HAVANA TIMES — The last National Assembly of People’s Power session resulted in a new first vice-president – a traditional party professional who’s 52 years old. Citizens and foreigners see the replacement of Machado Ventura, 82, with Diaz-Canel as an “opening” to younger people.
Nevertheless, the session didn’t approve anything that signifies substantial changes in the economic or political concepts and structures of the state-centric model in Cuba. There’s a new vice president but the old model remains the same.
As long as there’s no recognition of the economic, political and social failure of the centralized wage-labor state-centered model, the neo-Stalinist model, there will not be true socialist renewal.
The current leaders have been elected by the same previously established mechanisms.
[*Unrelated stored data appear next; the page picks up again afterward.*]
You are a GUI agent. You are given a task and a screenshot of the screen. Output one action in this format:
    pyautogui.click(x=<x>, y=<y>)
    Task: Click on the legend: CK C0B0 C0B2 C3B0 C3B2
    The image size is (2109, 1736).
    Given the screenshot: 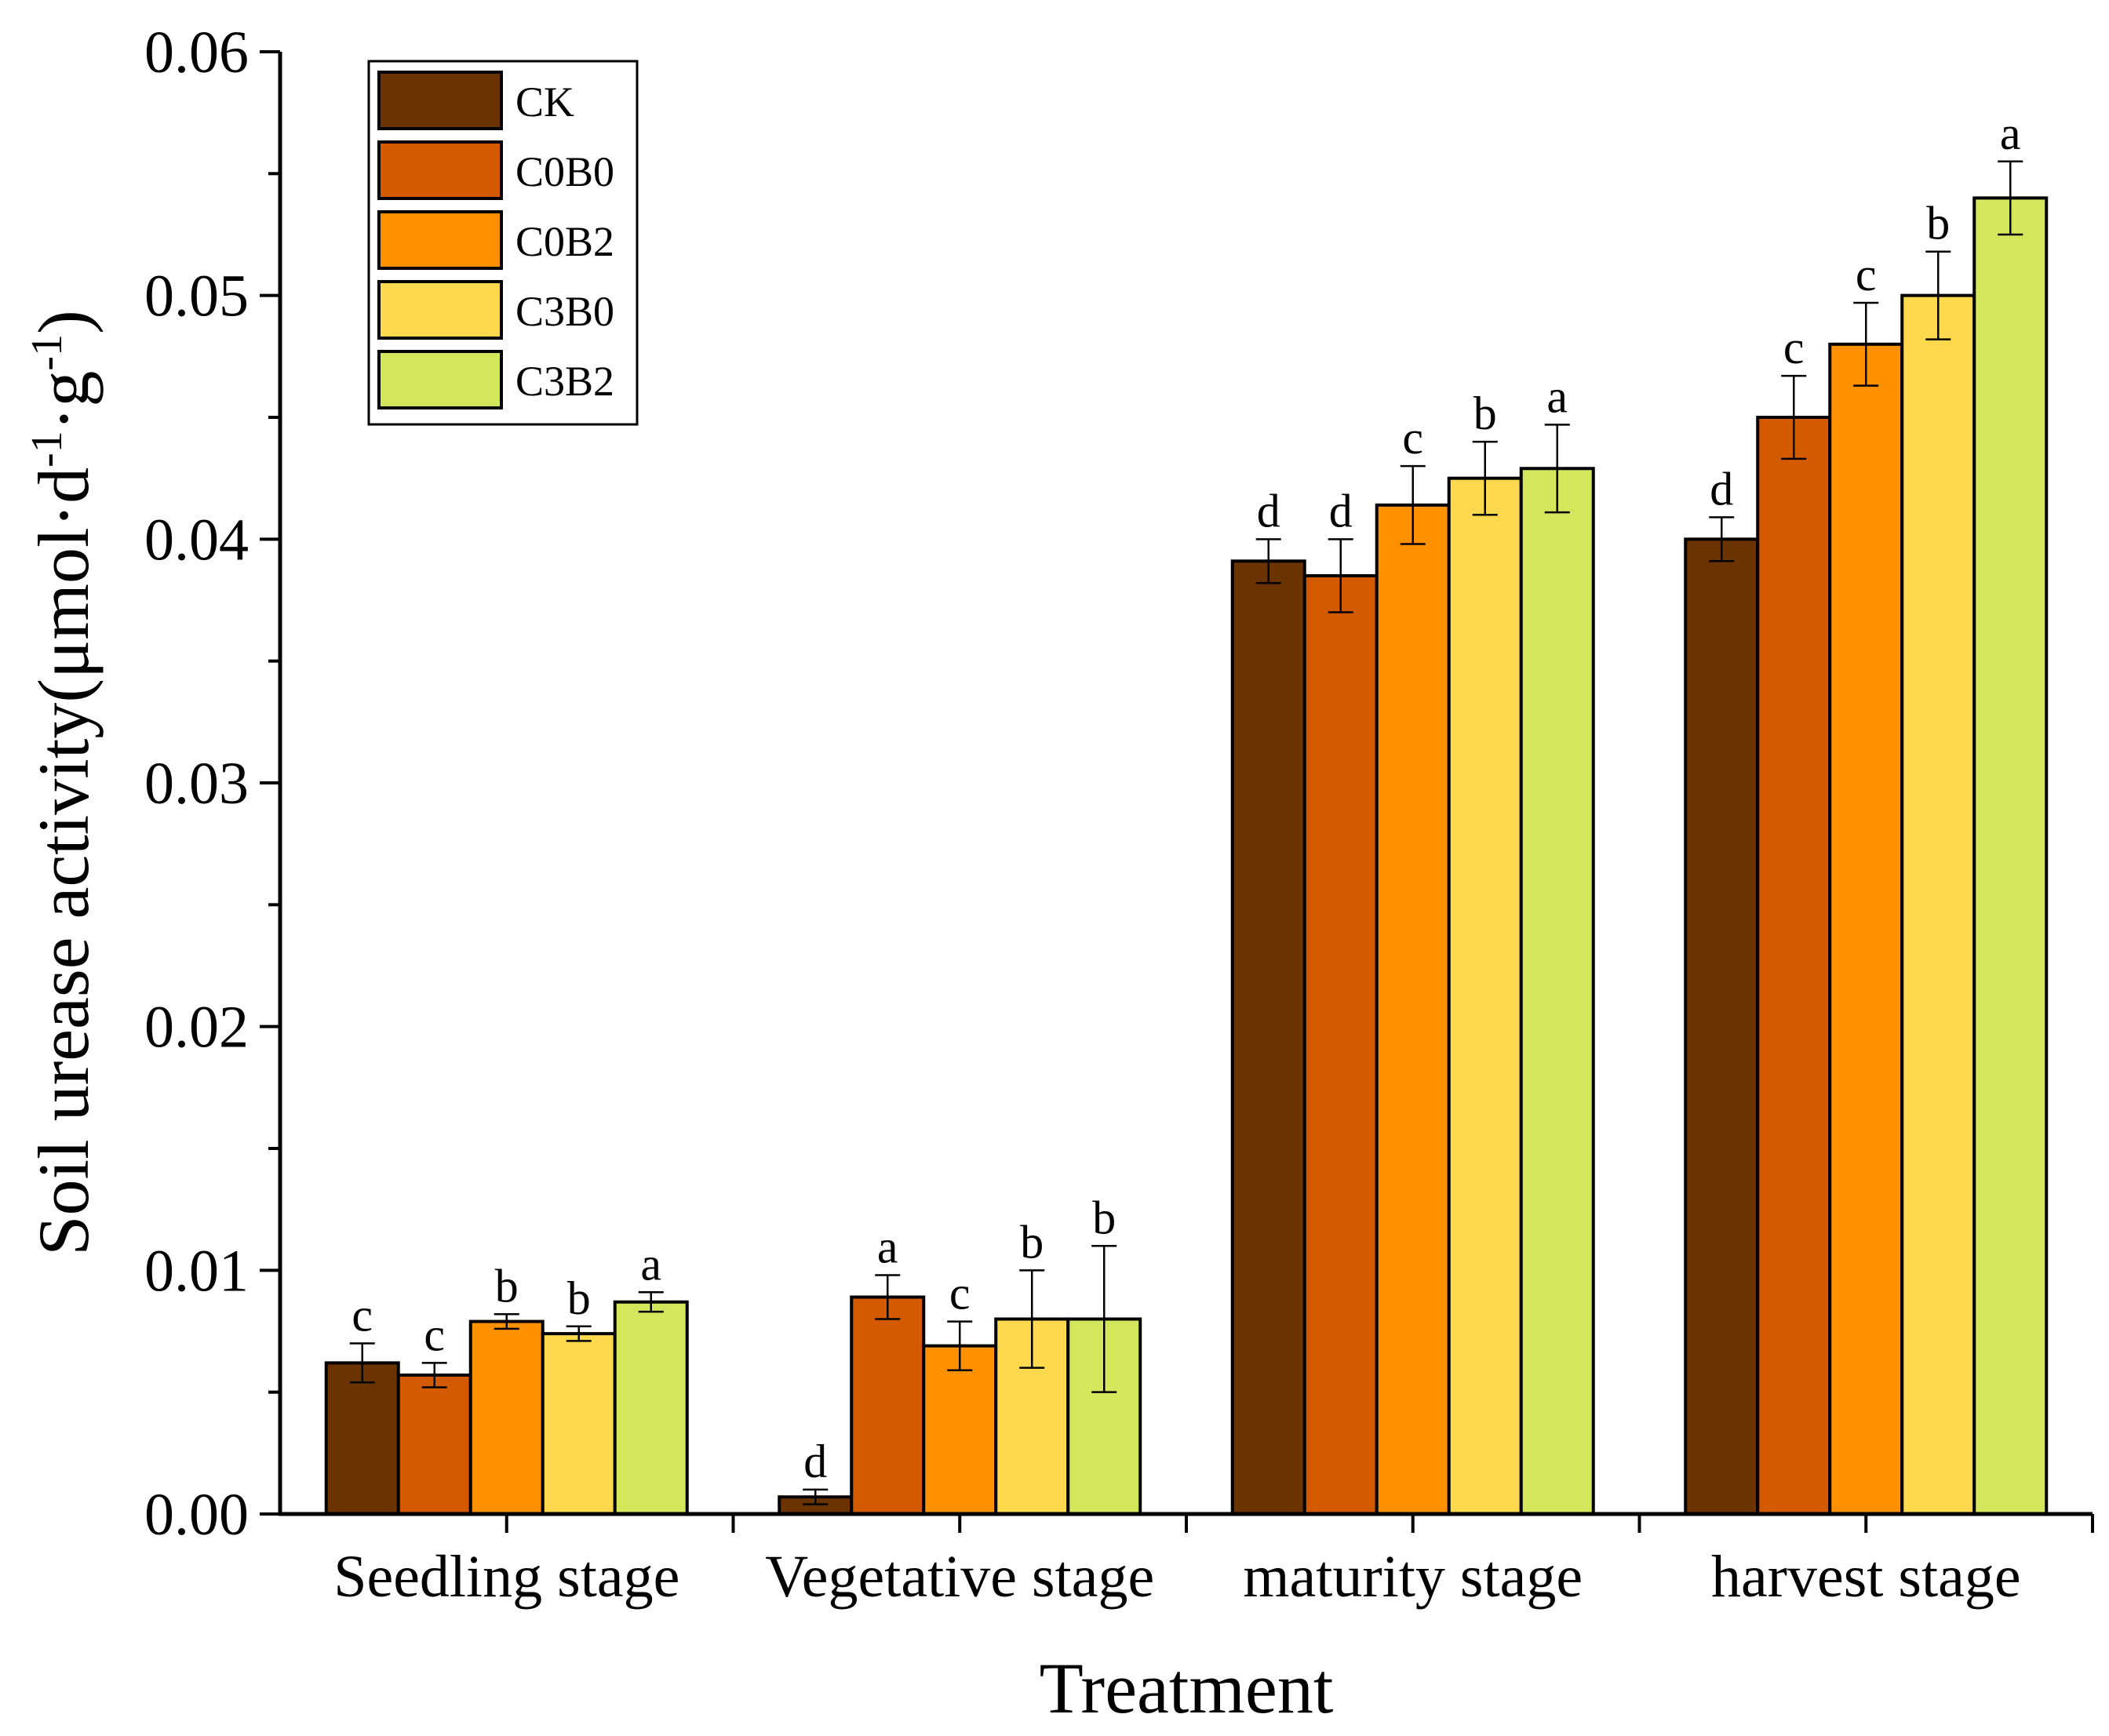 What is the action you would take?
    pyautogui.click(x=503, y=243)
Through these, the central and provincial apparatuses of the government-party designate the candidates to the National Assembly, the same body responsible for electing those who direct the central government apparatus.
The president is therefore talking about constitutional changes that will be approved by the same candidates designated from above.
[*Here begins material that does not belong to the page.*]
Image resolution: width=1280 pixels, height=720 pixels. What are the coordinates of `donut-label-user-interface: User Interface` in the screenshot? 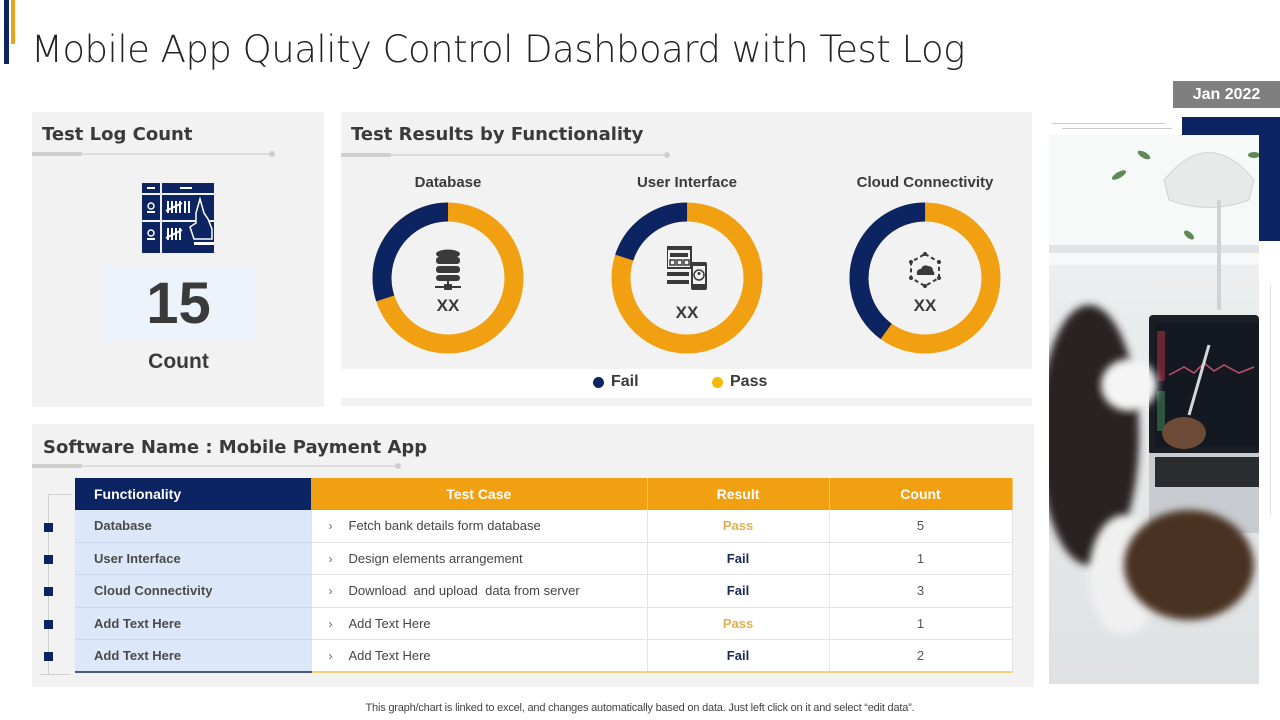 It's located at (687, 182).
The leadership of the party-government continues to decide everything in Cuba. The mass media are still all in the hands of the government apparatus. The Internet remains a desire.
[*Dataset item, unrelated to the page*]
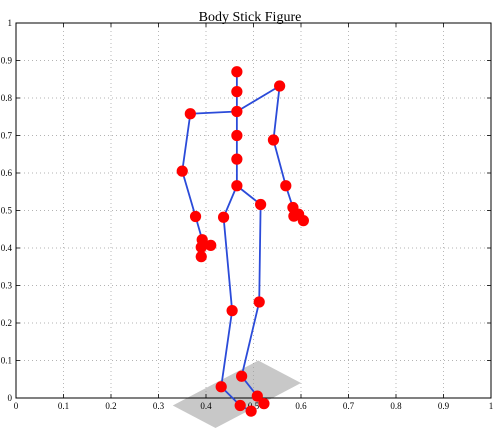 Image resolution: width=498 pixels, height=431 pixels. I want to click on x-tick-label: 0.7, so click(349, 406).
Distinct socialist ideas are confined to limited spheres with little or no dissemination. The settings of the opposition are harassed to varying degrees (though we don’t share their goals, we defend their right to express themselves).
The referenda on laws; the direct election of the presidents and vice presidents of the central, provincial and municipal governments; democratic participatory voting on budgeting at all levels, and the involvement of workers in a part of the earnings of government enterprises do not appear in the official vocabulary. Without this there’s no real democracy or socialism. This is clear.
The opening to self-employment, small and medium private capitalism, and cooperatives in sectors other than agriculture are still hampered by state-monopoly on financing, the market and exports/imports. This private enterprise is conceived of by the party-government as “non-state” forms that function in the interests of the state.
While it’s recognized that immobility has been left behind and some of the measures taken respond to general demands (not only of democratic communists but of all society), these changes certainly haven’t been enough to break with the status quo and to open up the economy and politics to a genuine process of democratization.
This is why it means little to take actions and talk about deepening and accelerating the modest changes resulting from the government’s “updating” of the model. No one can forget the enormously powerful brakes that persist and the bureaucratic resistance to change of any type.
Let’s remember that we have two currencies in circulation. One has been devalued for paying the workers, while the other one — valued at 25 times the former — is used for purchasing the most basic products in hard-currency stores.
This is a means of under-paying workers for the value of their labor, leading many Cubans to choose working outside of the government or seeking their fortunes elsewhere – no matter if it’s in Haiti or Australia, although the majority want to go to the “brutal and turbulent North.”
Proponents of government economic policies insist that the dual currency isn’t a problem for the development of the economy – instead they point to the lack of production.
Those with a basic knowledge of political economy (the cost of goods includes the cost of labor applied in production), and/or people who live on a government salary, know that if a worker has no incentive, if they’re not paid for their work, there will be no production.
In the meantime, what continues happening is what the workers in the former USSR used to describe: The government pretends to pay us and we pretend to work.
Profound changes in Cuba will have to take place for there to be true democratization of political life and the socialization of productive property and output (through varying means) – but these won’t occur because of a change of this or that official.
This is because the failure of the model demands democratization and socialization along with criticism and peaceful pressure by workers, intellectuals, students, farmers, the self-employed, homemakers and all citizens who feel effected by the continuation of this bureaucratic state-centered injustice.
In all possible settings, availing ourselves of all possible opportunities, we must continue pointing out and demonstrating the social and economic infeasibility of “state socialism,” which conceals a form of monopoly capitalism managed by the state and all its democratic inconsistencies. At the same time, we must present concrete proposals for overcoming the current state of affairs in our country.